▸ Exercise instructions
Please repeat the entire listing verbatim and keep the pictures out.

━━━ Input for this task ━━━

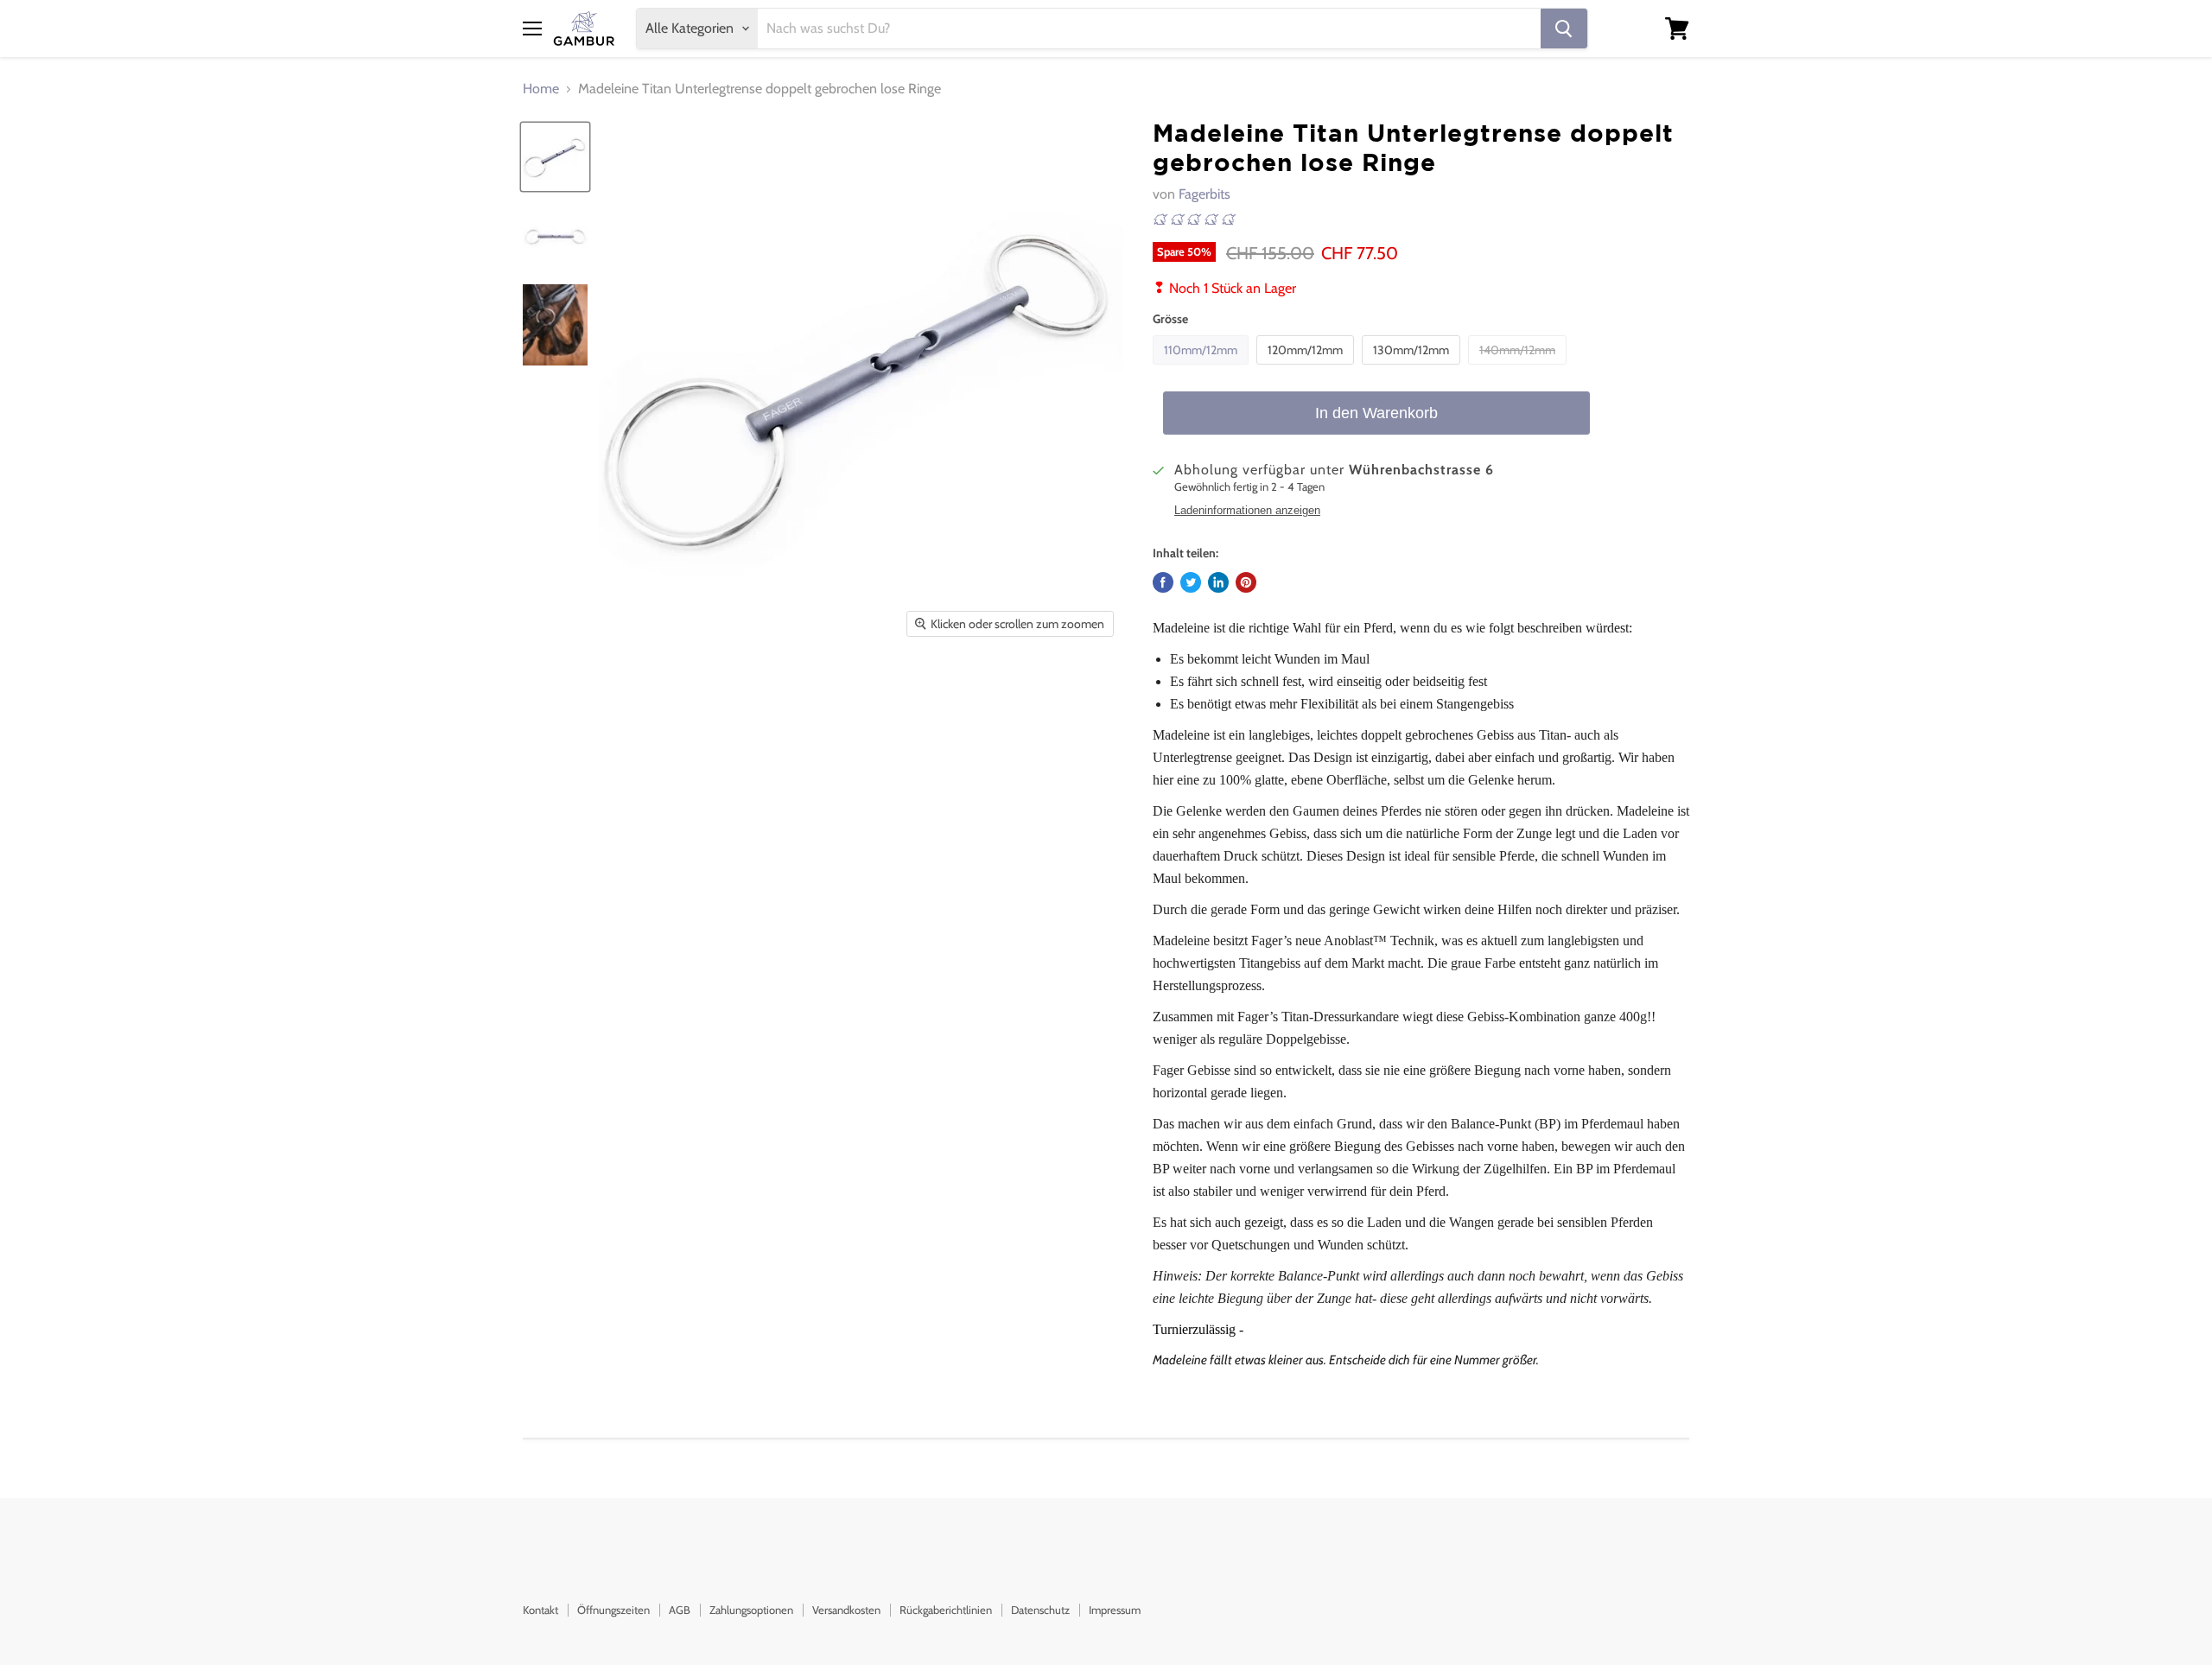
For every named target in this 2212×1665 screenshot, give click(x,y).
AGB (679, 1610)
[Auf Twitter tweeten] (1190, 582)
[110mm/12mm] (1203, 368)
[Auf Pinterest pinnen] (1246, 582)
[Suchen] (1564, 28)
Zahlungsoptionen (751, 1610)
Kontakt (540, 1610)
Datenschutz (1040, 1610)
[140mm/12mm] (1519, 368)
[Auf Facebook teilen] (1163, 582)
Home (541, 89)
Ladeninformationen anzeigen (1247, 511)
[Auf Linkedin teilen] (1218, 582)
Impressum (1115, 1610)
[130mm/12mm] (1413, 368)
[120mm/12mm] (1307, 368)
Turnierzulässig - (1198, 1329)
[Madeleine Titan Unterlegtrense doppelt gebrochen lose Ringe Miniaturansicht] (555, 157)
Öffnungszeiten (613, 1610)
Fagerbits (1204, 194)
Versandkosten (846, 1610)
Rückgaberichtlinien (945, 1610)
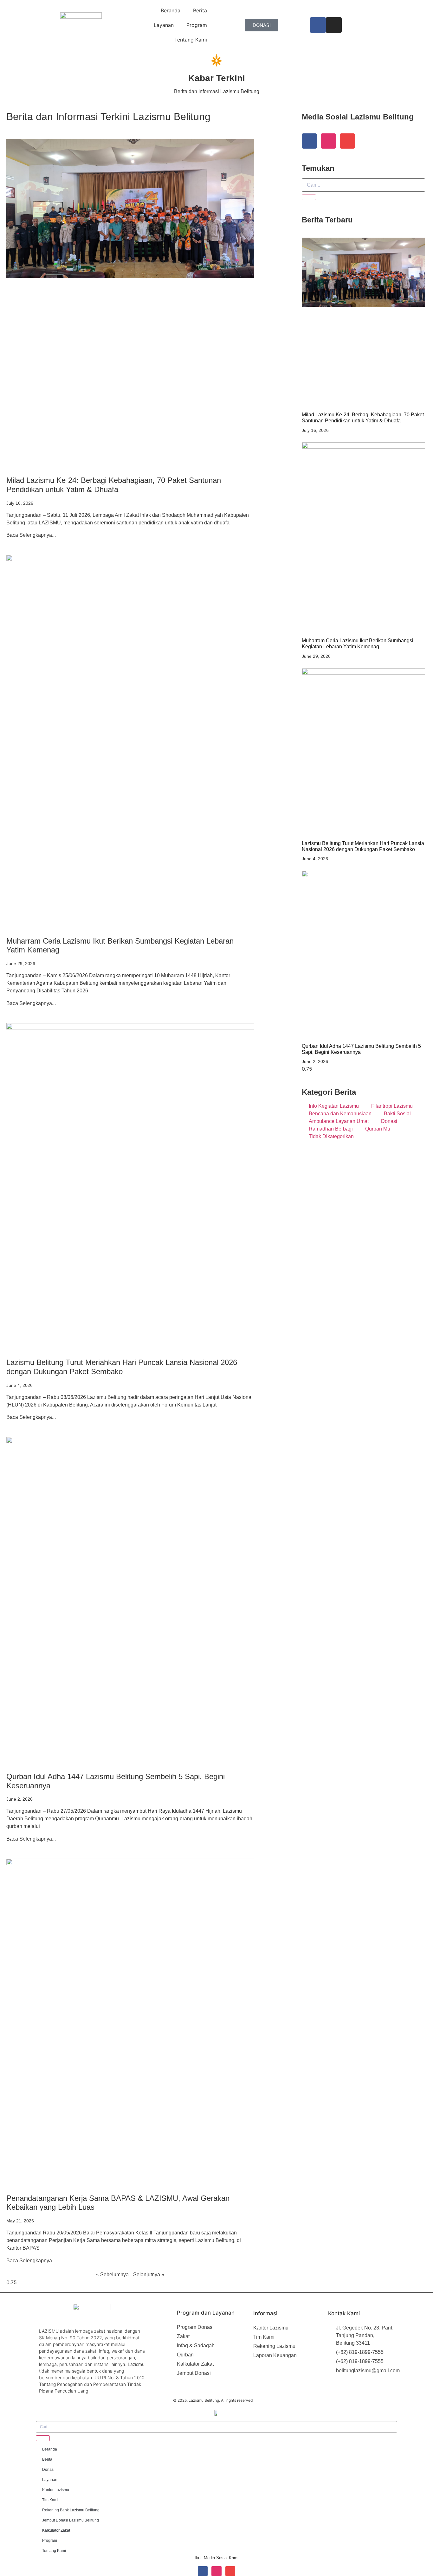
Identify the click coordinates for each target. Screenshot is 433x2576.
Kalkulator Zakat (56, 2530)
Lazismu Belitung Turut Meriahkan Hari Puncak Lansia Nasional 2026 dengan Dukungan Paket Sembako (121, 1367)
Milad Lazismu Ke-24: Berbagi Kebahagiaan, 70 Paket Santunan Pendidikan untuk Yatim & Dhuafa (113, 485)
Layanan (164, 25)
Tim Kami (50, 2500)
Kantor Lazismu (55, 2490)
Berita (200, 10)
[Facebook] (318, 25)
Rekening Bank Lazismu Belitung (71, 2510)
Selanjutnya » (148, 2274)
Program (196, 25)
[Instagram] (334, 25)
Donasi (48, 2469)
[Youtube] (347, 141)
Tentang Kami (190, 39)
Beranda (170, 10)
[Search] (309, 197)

━━━

▸ Task output
For every named target in this 2212×1665 screenshot, give click(x,y).
AGB (679, 1610)
[Auf Twitter tweeten] (1190, 582)
[110mm/12mm] (1203, 368)
[Auf Pinterest pinnen] (1246, 582)
[Suchen] (1564, 28)
Zahlungsoptionen (751, 1610)
Kontakt (540, 1610)
Datenschutz (1040, 1610)
[140mm/12mm] (1519, 368)
[Auf Facebook teilen] (1163, 582)
Home (541, 89)
Ladeninformationen anzeigen (1247, 511)
[Auf Linkedin teilen] (1218, 582)
Impressum (1115, 1610)
[130mm/12mm] (1413, 368)
[120mm/12mm] (1307, 368)
Turnierzulässig - (1198, 1329)
[Madeleine Titan Unterlegtrense doppelt gebrochen lose Ringe Miniaturansicht] (555, 157)
Öffnungszeiten (613, 1610)
Fagerbits (1204, 194)
Versandkosten (846, 1610)
Rückgaberichtlinien (945, 1610)
Identify the click coordinates for each target. Screenshot is 433x2576.
Kalkulator Zakat (56, 2530)
Lazismu Belitung Turut Meriahkan Hari Puncak Lansia Nasional 2026 dengan Dukungan Paket Sembako (121, 1367)
Milad Lazismu Ke-24: Berbagi Kebahagiaan, 70 Paket Santunan Pendidikan untuk Yatim & Dhuafa (113, 485)
Layanan (164, 25)
Tim Kami (50, 2500)
Kantor Lazismu (55, 2490)
Berita (200, 10)
[Facebook] (318, 25)
Rekening Bank Lazismu Belitung (71, 2510)
Selanjutnya » (148, 2274)
Program (196, 25)
[Instagram] (334, 25)
Donasi (48, 2469)
[Youtube] (347, 141)
Tentang Kami (190, 39)
Beranda (170, 10)
[Search] (309, 197)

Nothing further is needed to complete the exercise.